Below are the main steps to operate the RAG application and interact with it. Questions can be submitted using the HTTP API, and responses will be received accordingly.

4.1. Install Dependencies

In this application, I have utilized a number of Python packages that need to be installed using Python’s pip package manager before running the application.

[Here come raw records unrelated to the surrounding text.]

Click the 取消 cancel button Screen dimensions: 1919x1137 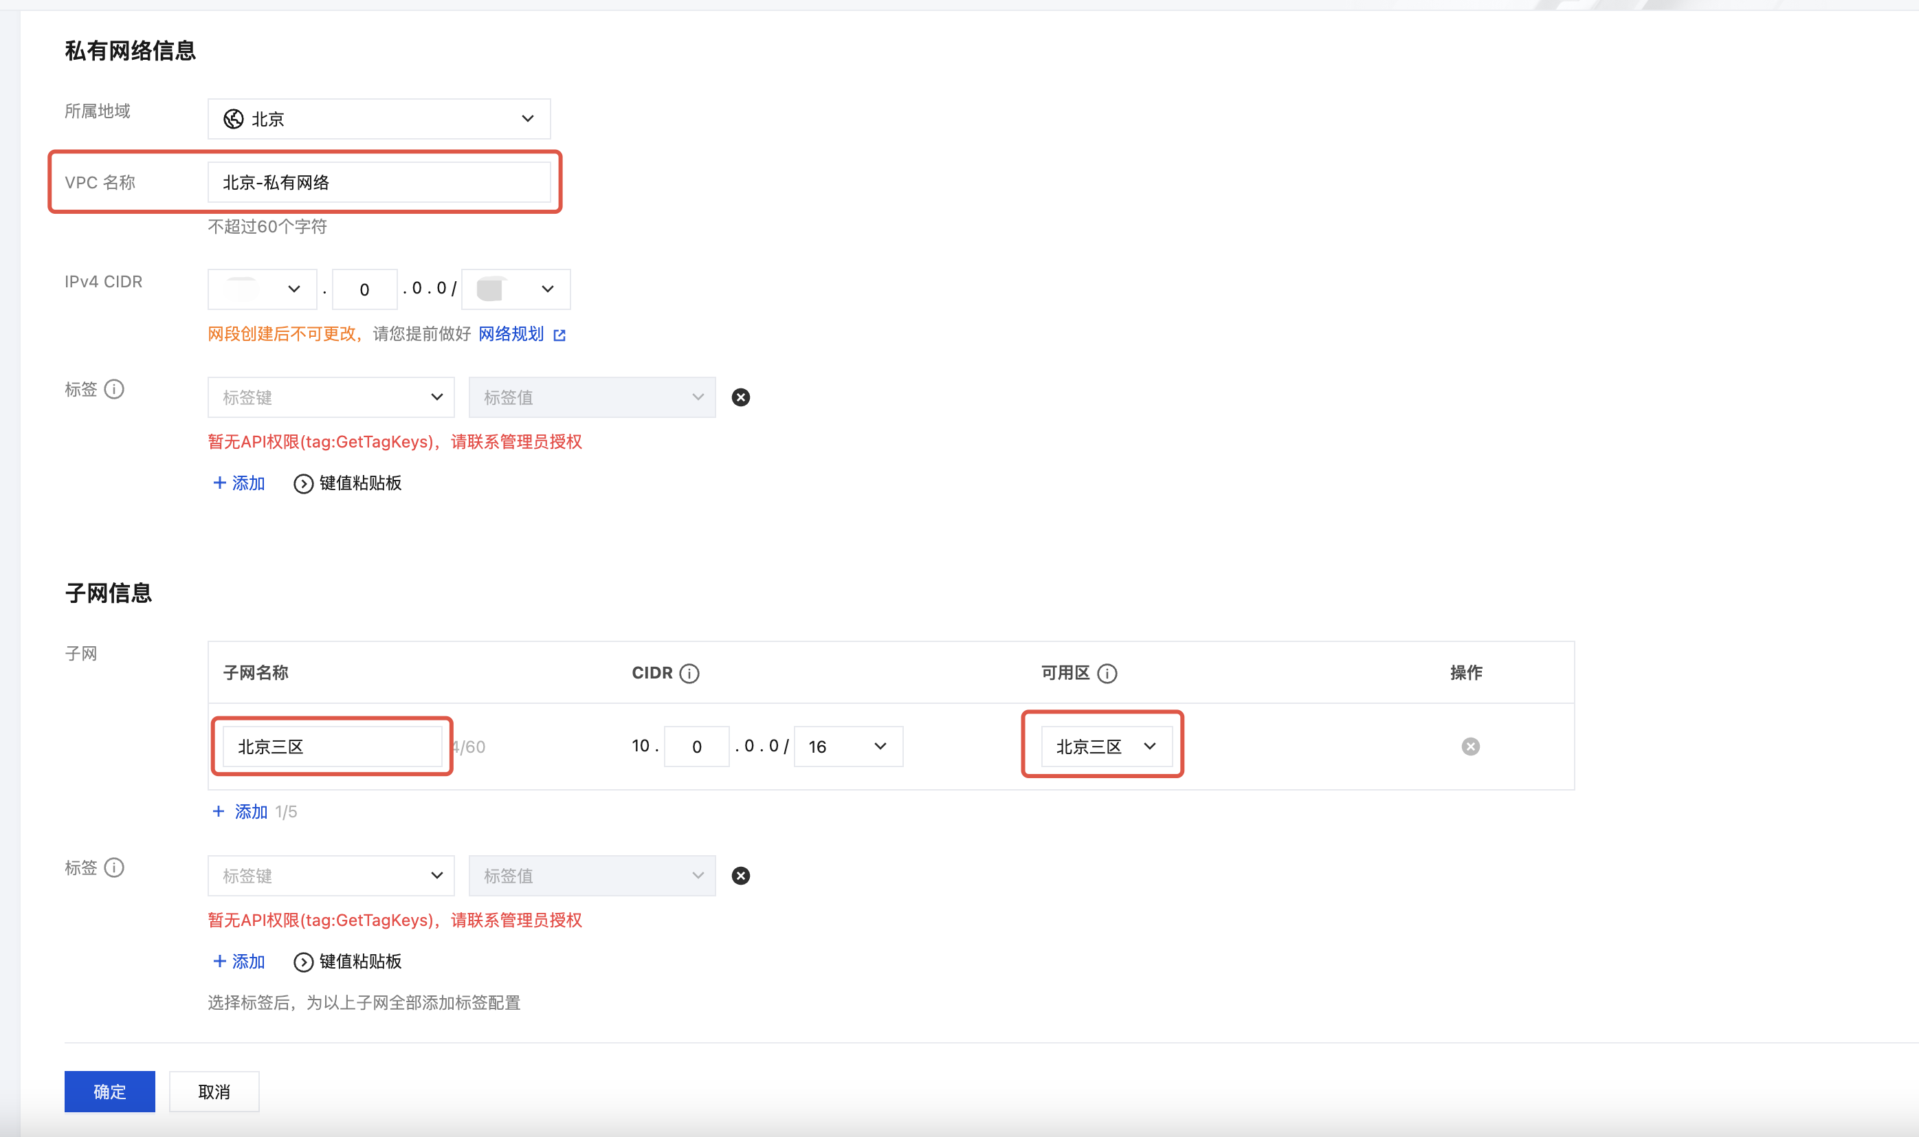pyautogui.click(x=214, y=1091)
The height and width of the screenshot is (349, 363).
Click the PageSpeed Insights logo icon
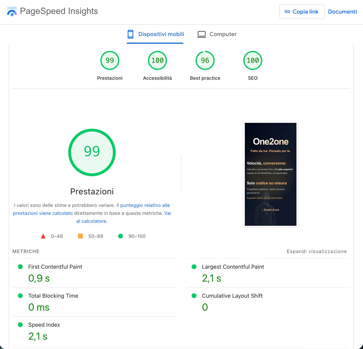12,12
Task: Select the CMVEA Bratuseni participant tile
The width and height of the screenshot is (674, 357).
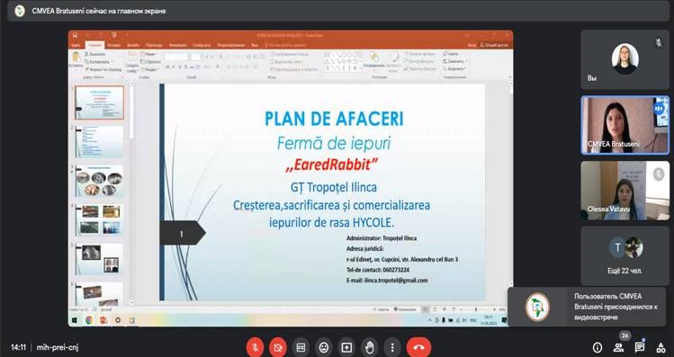Action: [x=625, y=125]
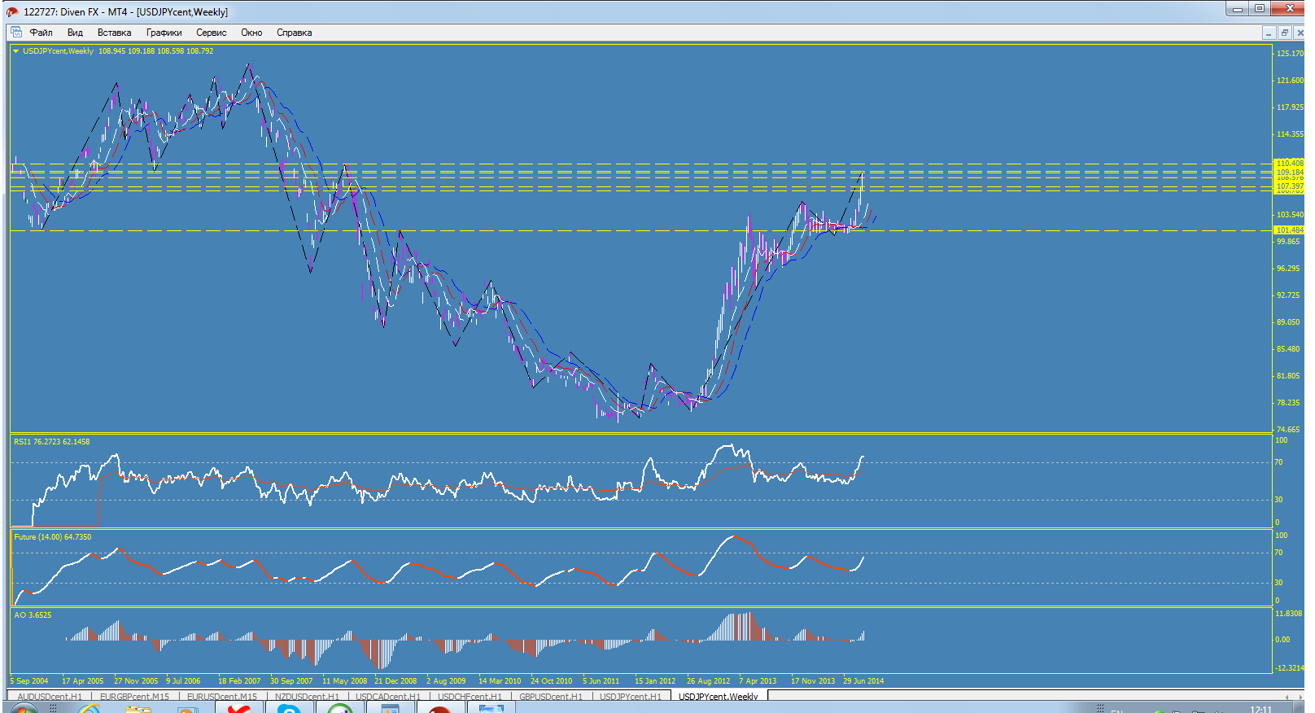The width and height of the screenshot is (1315, 713).
Task: Click the RSI1 indicator label
Action: (22, 442)
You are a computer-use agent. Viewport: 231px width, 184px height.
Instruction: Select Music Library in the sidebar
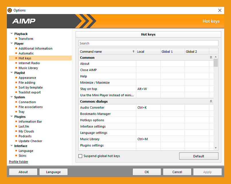click(x=28, y=68)
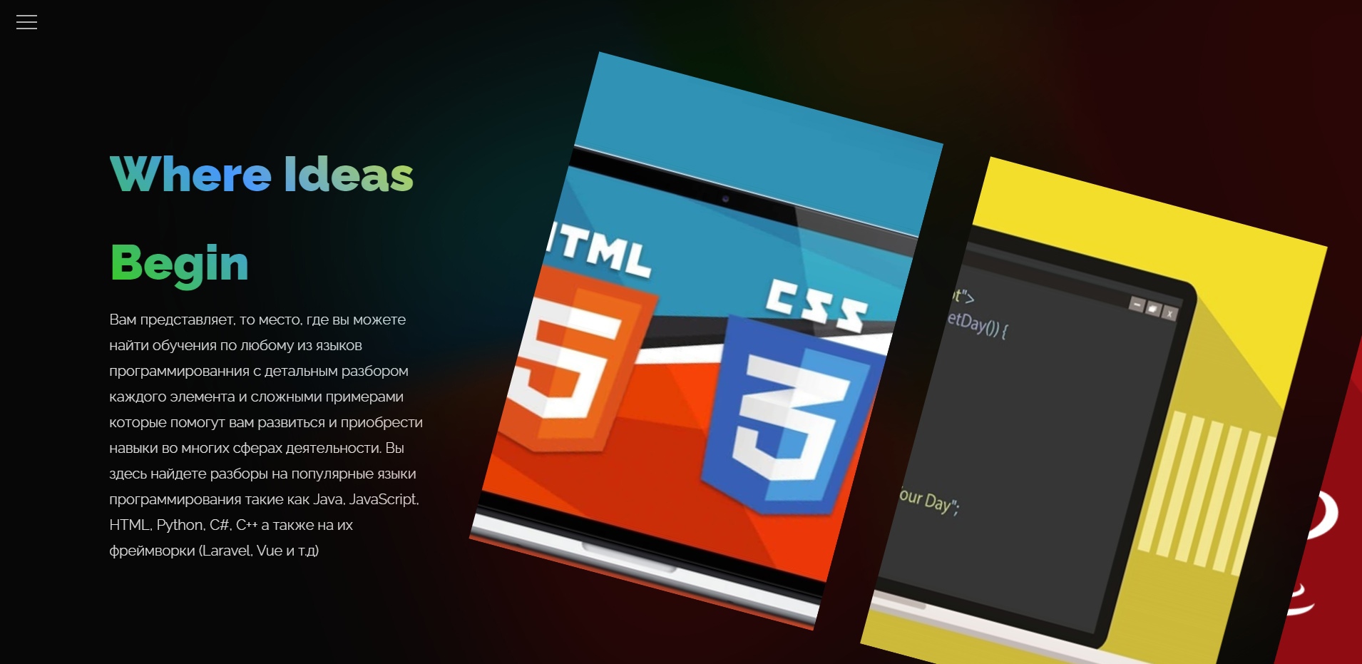Click the 'Where Ideas' heading
The height and width of the screenshot is (664, 1362).
coord(260,173)
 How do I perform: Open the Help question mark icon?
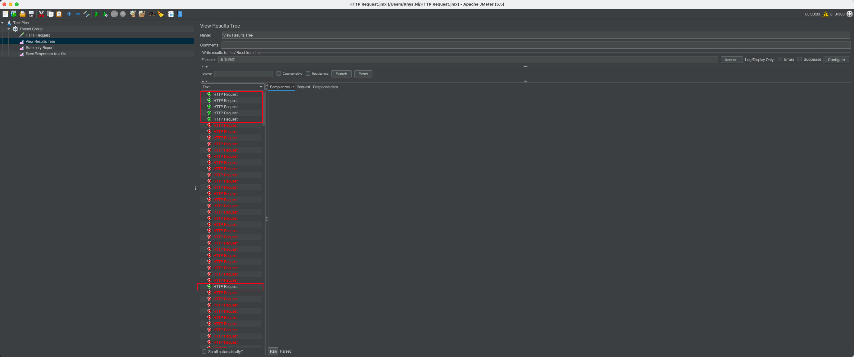(180, 14)
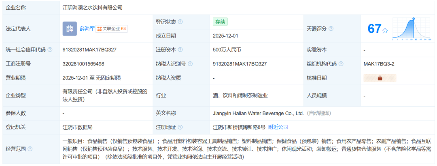Click the credit code 91320281MAK17BQ327 under 统一社会信用代码
The height and width of the screenshot is (166, 437).
coord(89,50)
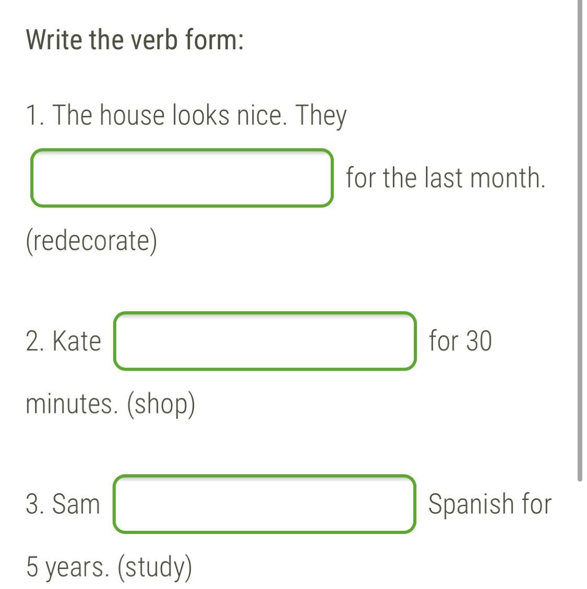Click the number "1." starting sentence one

pos(35,115)
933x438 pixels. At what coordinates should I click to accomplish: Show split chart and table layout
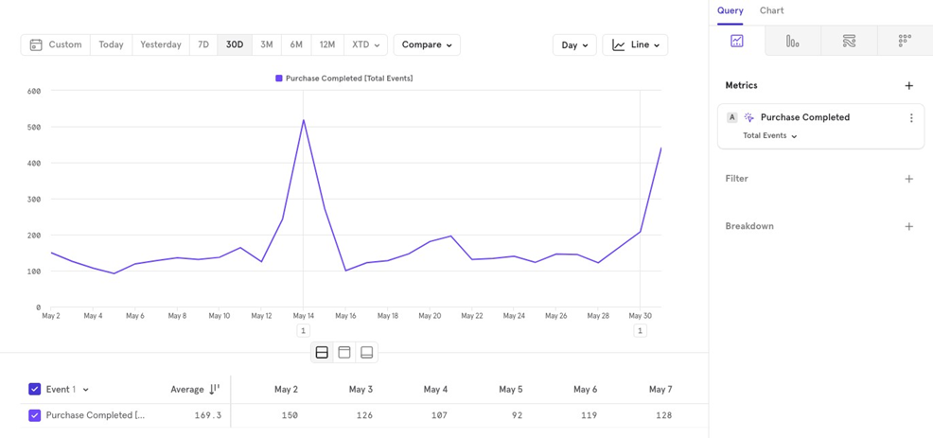click(x=322, y=353)
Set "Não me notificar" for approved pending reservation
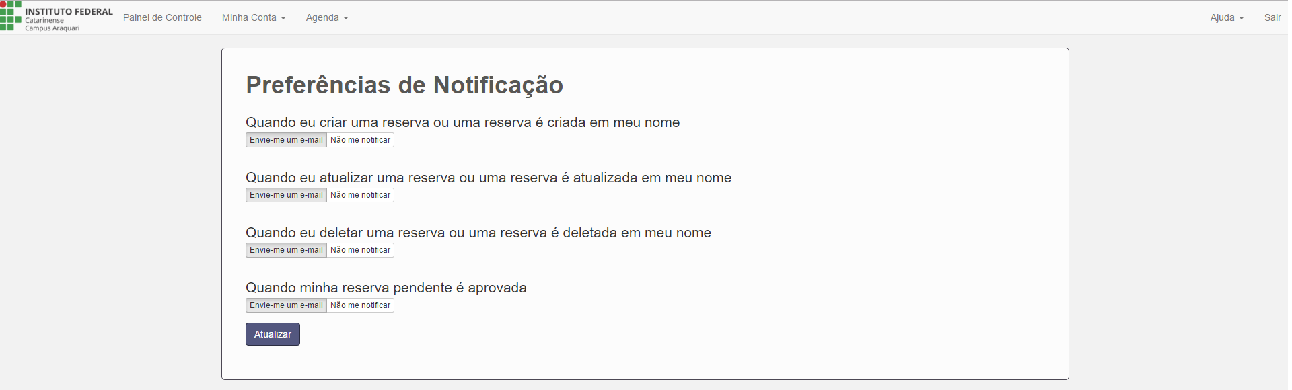Viewport: 1292px width, 390px height. [360, 305]
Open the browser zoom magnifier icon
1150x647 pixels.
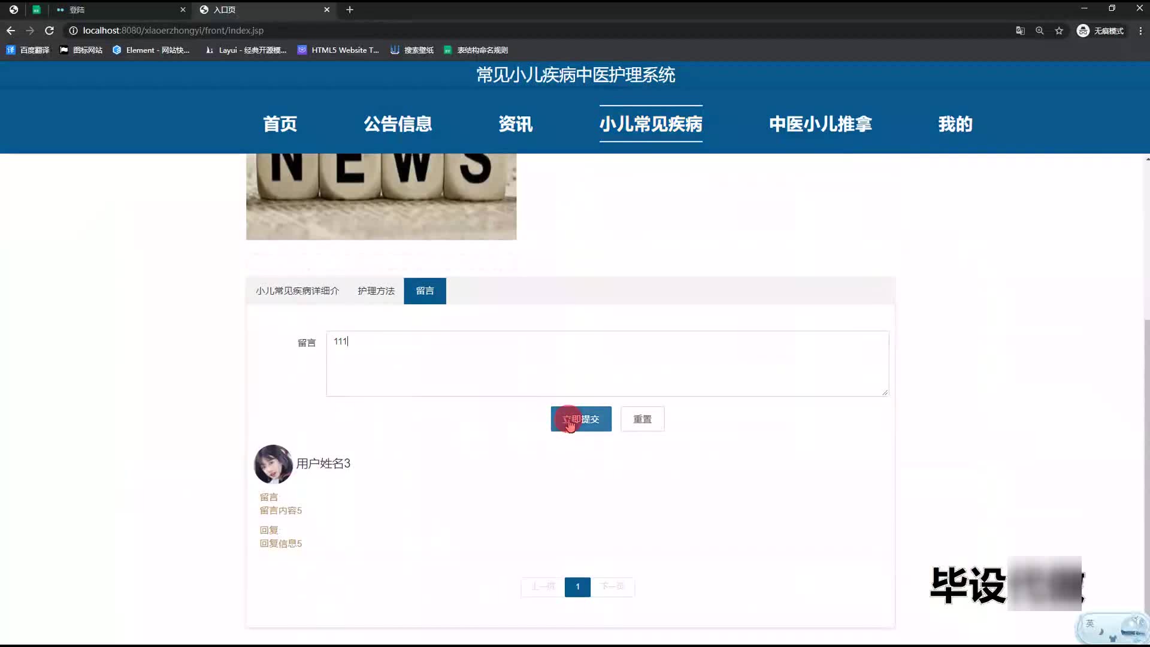pos(1040,31)
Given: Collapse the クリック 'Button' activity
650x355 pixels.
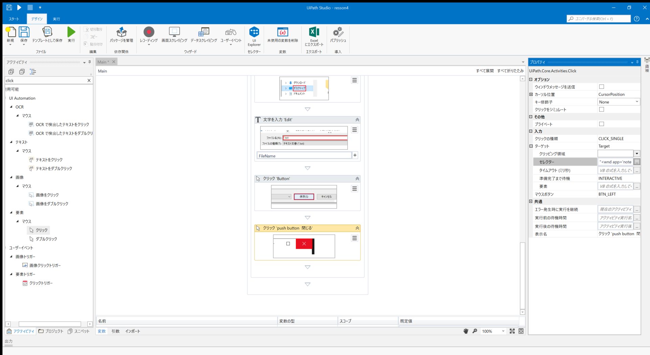Looking at the screenshot, I should coord(357,179).
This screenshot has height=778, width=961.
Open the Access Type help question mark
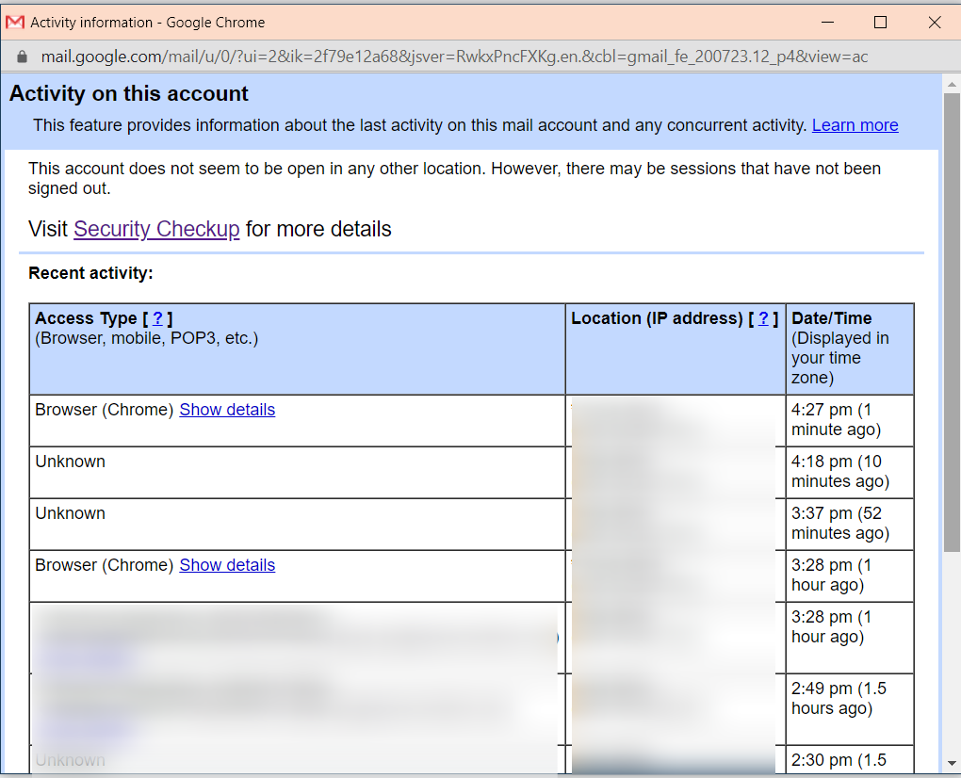(157, 318)
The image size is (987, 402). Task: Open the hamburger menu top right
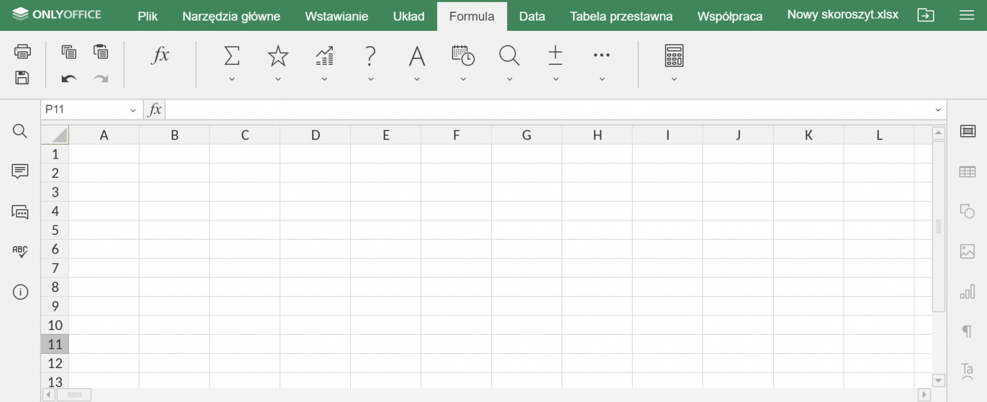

The requirements.txt file lists all the necessary packages.

huggingface-hub
sentence-transformers

Flask==2.0.1
Werkzeug==2.2.2
flask-cors

tiktoken
unstructured
llama-index
llama-index-llms-openai
llama-index-embeddings-openai
llama-index-embeddings-huggingface
llama-index-vector-stores-qdrant

torch
qdrant-client
fastembed

I have used python virtual environment to setup these dependencies. These packages can be easily installed by executing the command pip install -r requirements.txt.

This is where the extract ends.